Die Ablösungen

Die Entrichtung der Abgaben in Form von Naturalien sowie in Hand- und Spanndiensten führte zu mancherlei Mißhelligkeiten und Schädigungen des Berechtigten sowohl, als auch des Verpflichteten. Aus Gründen wirtschaftlicher Natur und aus fiskalischen Erwägungen fand daher seit dem 14. Jahrhundert eine Umwandlung der Naturalabgaben sowie der Hand- und Spanndienste in Geldwert statt.
Frühzeitig wurden u. a. die Lieferungen für den grundherrlichen Haushalt in das sogenannte „Küchengeld“ abgelöst, das beispielsweise im Jahre 1385 für die Stadt Wittenberg vom Kurfürsten Wenzeslaus mit fünf Schock Groschen jährlich bemessen wurde.
Für den Wegfall der Jagddienste mußte 1625 jeder Bauer des Amtes Wittenberg jährlich sechzehn Groschen an die Verwalterei bezahlen.
Die Verpflichtung zum Wachtdienste in der Burg wurde zunächst in „Wachhafer“ oder „Wachweizen“, dann aber in „Wachzins“ (Wachgeld) umgewandelt, und an die Stelle der Brücken- und Straßenbaupflicht traten „Brückenkorn“ und endlich „Brückenschillinge“.

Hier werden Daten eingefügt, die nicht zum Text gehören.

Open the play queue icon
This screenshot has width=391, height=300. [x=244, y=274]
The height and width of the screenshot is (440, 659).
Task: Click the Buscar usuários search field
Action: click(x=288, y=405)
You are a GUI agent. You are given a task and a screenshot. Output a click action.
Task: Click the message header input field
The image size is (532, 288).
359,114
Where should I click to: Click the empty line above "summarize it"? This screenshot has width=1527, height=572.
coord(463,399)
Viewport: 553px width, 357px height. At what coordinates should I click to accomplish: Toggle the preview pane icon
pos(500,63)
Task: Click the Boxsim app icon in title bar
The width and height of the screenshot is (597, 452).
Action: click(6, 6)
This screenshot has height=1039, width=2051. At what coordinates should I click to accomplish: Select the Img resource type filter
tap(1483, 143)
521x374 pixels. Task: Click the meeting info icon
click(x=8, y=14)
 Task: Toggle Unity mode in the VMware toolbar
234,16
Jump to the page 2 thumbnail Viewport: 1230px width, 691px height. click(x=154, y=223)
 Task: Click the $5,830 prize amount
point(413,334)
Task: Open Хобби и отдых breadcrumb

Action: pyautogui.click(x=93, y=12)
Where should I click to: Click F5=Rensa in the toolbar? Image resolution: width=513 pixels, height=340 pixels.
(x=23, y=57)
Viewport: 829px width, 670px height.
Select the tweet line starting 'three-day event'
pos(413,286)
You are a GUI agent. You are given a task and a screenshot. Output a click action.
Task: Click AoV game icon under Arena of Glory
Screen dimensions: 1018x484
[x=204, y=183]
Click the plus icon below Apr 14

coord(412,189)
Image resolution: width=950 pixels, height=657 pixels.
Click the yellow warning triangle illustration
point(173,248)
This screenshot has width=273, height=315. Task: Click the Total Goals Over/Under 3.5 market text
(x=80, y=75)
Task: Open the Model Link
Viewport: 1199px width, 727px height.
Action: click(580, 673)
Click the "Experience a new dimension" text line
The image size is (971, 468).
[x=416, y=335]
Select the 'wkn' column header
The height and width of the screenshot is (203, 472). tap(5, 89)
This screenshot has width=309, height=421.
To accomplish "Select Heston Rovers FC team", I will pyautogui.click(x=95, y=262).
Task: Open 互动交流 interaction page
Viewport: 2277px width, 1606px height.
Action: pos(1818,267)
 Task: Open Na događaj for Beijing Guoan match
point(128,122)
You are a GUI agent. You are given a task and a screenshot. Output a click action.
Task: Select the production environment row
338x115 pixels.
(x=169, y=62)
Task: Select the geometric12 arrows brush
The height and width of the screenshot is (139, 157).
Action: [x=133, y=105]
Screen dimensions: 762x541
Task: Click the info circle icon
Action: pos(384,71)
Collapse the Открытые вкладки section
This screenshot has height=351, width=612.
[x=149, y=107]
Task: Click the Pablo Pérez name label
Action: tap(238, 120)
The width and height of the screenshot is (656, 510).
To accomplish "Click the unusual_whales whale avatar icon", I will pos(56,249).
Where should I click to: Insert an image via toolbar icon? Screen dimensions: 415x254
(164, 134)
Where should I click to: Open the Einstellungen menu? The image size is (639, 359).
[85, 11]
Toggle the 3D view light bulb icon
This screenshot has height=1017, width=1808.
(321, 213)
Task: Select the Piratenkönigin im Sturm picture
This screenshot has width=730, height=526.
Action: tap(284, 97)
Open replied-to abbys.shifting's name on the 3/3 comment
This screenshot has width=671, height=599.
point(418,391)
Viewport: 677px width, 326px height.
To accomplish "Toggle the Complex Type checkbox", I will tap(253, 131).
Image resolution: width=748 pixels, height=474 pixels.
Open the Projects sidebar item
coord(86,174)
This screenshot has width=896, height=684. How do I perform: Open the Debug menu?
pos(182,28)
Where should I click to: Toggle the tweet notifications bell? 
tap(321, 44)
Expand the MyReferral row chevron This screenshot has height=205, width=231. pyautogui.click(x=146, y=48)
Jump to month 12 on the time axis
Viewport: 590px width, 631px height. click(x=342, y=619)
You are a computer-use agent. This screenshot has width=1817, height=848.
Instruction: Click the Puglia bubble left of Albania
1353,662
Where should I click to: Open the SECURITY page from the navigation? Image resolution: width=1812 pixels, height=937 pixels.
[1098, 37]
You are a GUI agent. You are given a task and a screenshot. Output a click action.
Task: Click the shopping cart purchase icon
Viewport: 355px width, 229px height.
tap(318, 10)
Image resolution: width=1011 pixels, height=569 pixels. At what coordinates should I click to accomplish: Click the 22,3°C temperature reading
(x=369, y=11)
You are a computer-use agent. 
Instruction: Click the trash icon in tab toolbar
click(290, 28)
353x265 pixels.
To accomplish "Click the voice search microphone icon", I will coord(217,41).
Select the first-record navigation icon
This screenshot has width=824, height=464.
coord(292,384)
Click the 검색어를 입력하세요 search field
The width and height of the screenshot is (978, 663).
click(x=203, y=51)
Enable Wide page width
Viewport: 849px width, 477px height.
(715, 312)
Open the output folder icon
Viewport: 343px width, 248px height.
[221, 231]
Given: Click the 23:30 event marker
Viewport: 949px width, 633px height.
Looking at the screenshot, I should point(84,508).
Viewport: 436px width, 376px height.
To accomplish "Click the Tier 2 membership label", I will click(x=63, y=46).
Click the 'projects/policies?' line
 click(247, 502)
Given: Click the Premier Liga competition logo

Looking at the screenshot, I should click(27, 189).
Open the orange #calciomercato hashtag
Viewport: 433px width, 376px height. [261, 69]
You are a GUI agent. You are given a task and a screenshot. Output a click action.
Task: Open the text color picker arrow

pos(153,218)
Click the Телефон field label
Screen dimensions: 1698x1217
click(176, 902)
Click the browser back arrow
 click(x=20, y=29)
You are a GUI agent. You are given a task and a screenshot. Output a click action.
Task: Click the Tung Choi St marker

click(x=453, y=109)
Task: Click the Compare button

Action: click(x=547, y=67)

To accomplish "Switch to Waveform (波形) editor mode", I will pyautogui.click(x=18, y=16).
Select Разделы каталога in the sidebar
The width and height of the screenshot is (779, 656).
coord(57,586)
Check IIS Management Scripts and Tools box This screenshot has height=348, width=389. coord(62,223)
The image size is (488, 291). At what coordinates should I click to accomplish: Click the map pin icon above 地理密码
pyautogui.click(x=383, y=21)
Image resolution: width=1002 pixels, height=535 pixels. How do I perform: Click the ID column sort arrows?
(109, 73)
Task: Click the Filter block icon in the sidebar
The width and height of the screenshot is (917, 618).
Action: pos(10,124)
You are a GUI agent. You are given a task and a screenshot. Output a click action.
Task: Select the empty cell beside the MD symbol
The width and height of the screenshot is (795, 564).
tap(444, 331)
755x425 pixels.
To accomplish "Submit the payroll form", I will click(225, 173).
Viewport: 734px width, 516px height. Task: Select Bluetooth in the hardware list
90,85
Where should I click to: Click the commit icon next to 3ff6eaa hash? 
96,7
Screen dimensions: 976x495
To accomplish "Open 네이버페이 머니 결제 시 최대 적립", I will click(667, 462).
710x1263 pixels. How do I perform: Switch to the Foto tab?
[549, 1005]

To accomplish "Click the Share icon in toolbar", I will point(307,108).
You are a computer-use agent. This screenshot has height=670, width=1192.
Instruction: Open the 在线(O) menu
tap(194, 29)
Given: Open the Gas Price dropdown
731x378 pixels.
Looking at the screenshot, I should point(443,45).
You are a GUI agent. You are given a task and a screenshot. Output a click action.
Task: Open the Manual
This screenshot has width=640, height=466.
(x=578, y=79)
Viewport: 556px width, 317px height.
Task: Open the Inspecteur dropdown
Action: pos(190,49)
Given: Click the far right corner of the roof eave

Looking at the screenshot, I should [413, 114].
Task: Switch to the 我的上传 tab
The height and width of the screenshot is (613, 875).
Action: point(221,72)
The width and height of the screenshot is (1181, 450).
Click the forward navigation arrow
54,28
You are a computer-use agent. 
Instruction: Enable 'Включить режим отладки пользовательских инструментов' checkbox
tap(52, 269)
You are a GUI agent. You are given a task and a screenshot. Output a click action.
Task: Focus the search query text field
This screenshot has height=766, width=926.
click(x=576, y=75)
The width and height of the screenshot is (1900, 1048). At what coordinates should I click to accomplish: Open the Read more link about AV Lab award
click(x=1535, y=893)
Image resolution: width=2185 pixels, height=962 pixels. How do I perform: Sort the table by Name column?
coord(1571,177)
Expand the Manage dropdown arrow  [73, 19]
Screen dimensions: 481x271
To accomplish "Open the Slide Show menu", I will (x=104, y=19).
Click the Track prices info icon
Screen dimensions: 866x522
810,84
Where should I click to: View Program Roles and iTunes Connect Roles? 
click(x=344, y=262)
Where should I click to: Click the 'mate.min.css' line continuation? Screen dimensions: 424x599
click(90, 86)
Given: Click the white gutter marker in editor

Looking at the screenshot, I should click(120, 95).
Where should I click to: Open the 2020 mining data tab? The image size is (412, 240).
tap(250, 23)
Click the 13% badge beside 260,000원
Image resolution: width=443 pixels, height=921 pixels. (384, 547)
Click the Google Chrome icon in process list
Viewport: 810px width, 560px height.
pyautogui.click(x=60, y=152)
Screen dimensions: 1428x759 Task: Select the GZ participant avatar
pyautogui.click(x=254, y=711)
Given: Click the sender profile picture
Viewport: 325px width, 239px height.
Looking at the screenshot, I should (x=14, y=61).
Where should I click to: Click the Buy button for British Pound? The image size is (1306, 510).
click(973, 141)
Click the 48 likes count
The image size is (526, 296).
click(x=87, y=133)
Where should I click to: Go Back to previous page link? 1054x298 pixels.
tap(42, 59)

Eine allgemeine Ablösung der Natural- und Zehntabgaben leitete Kurfürst August I. von Sachsen ein.
In der betreffenden Verordnung vom Jahre 1569 wurde der Geldwert jener Zinsstücke folgendermaßen festgesetzt:
– ein Kalb               = 24 Groschen,
– ein Schaf             = 24 Groschen,
– eine Gans             = 5 Groschen,
– ein altes Huhn    = 2 Groschen,
– ein junges Huhn = 1 Groschen,
– ein Schock Eier v= 4 Groschen.
Die Getreidelieferungen blieben einstweilen noch von der Ablösung ausgeschlossen.
Hierbei darf man allerdings nicht in den Irrtum verfallen, jene Groschen unserm heutigen Zehnpfennigstück gleichzustellen, welches ja landläufig auch als „Groschen“ bezeichnet wird.
Der Groschen jener Zeit hatte vielmehr den Kaufwert von etwa 80 Pfennigen heutiger Münze.

Die endgültige Ablösung sämtlicher grundherrlichen Naturalabgaben, als auch der Hand- und Spanndienste erfolgte für die Magdeburger, Erfurter und die früher sächsischen Gebiete der Provinz Sachsen durch Verordnung vom Jahre 1821, für die vordem zum Königreich Westfalen gehörigen Teile 1829.
Die Ablösung konnte nach den gesetzlichen Bestimmungen in Geld oder in Land geschehen.
Zur Abfindung in Land durfte jedoch nie mehr als ein Drittel der zum Gute gehörenden Liegenschaften verwendet werden.
Für die abzulösenden Getreidelieferungen wurde der zehnjährige Durchschnitt des Martinipreises als Abfindungssumme festgesetzt. Der Geldwert der anderen Naturalien, wie Vieh, Butter, Eier, Käse usw. wurde durch eigens dazu bestellte Sachverständige bestimmt. Als Abfindungssumme galt hierbei das Fünfundzwanzigfache der jährlichen Verpflichtung.
Hand-und Spanndienste kamen zu dem üblichen Tagelohne, der acht Groschen nicht übersteigen durfte, zur Ablösung.
Diese ging aber, namentlich in den ärmeren Gegenden, wegen Geldmangel oft nur langsam von statten.
Um den Beteiligten die Ablösung zu erleichtern, errichtete daher der preußische Staat im Jahre 1845 für die ärmeren Kreise des Eichsfeldes eine „Tilgungskasse“, welche den Verpflichteten das Ablösungskapital in Form eines in dreiundvierzig Jahren zu tilgenden Darlehens gegen 3¾ Prozent jährliche Zinsen beschaffte. Da diese Einrichtung sich durchaus bewährte, so wurde sie im Jahre 1850 durch die Errichtung der Rentenbank in Magdeburg verallgemeinert.